Hacker used doctor’s ID to access records
July 23, 2014
VICTORIA – About 1,600 patients had their private data in the provincial PharmaNet prescription system accessed by an unknown hacker, a British Columbia investigation has revealed.
B.C. health ministry officials say the unauthorized person used a doctor’s account to access the prescription medication database between March 9 and June 19. The doctor was unaware of the breach.
The privacy breach included the names, birth dates, addresses, telephone numbers and health numbers of 1,600 people. About 34 people also had their personal medical history accessed.
The ministry says all those affected will be notified by mail of the breach and will be offered free services to help prevent identity theft and bank fraud.
“While this privacy breach did not include banking information, enough information was accessed to be used for identity theft,” said a statement released by the ministry.
“The ministry encourages affected people keep a close eye on their bank accounts, credit cards, and online identity and services.

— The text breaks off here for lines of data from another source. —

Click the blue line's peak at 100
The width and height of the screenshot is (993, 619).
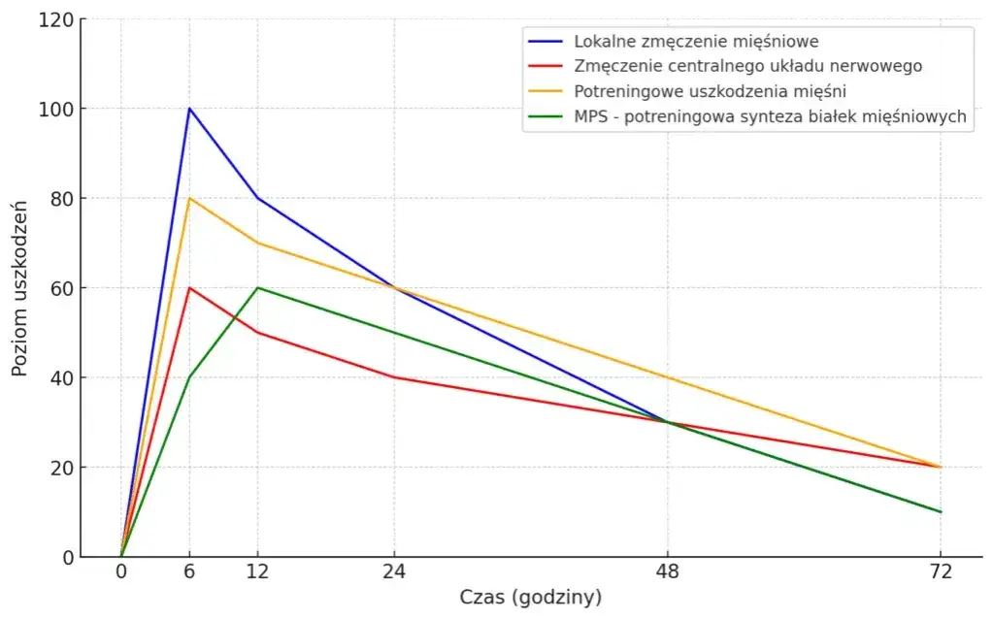click(x=189, y=109)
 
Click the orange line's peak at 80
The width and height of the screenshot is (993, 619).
click(x=189, y=198)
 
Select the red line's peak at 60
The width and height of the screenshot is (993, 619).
click(x=189, y=288)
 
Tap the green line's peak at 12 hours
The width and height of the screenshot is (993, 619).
click(x=257, y=288)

“Those affected can contact their local pharmacy to put a keyword on their PharmaNet profile. They can also request, through Health Insurance BC, a Medical Services Plan alert, which prompts health professionals to ask for a second piece of identification when a person uses his or her personal health number (BC Services Card or Care Card number).”
The hacker did not use the system to create fake medical prescriptions, say officials.
It is not the first major privacy breach affecting B.C. residents’ data.
In 2013, the government announced that the personal health data of millions of British Columbians was accessed without proper authorization as part of university research.
In the same year, the personal information of about 16,000 patients of a medical lab in Kamloops went missing when a computer was sent for servicing.
In 2012, an investigation concluded the University of Victoria had failed to protect the private records of thousands of employees stored on a stolen computer memory card.
In 2011, B.C.’s Information and Privacy Commissioner launched an investigation into two incidents involving government medical records that were lost in one case, and found dumped in the trash in the other.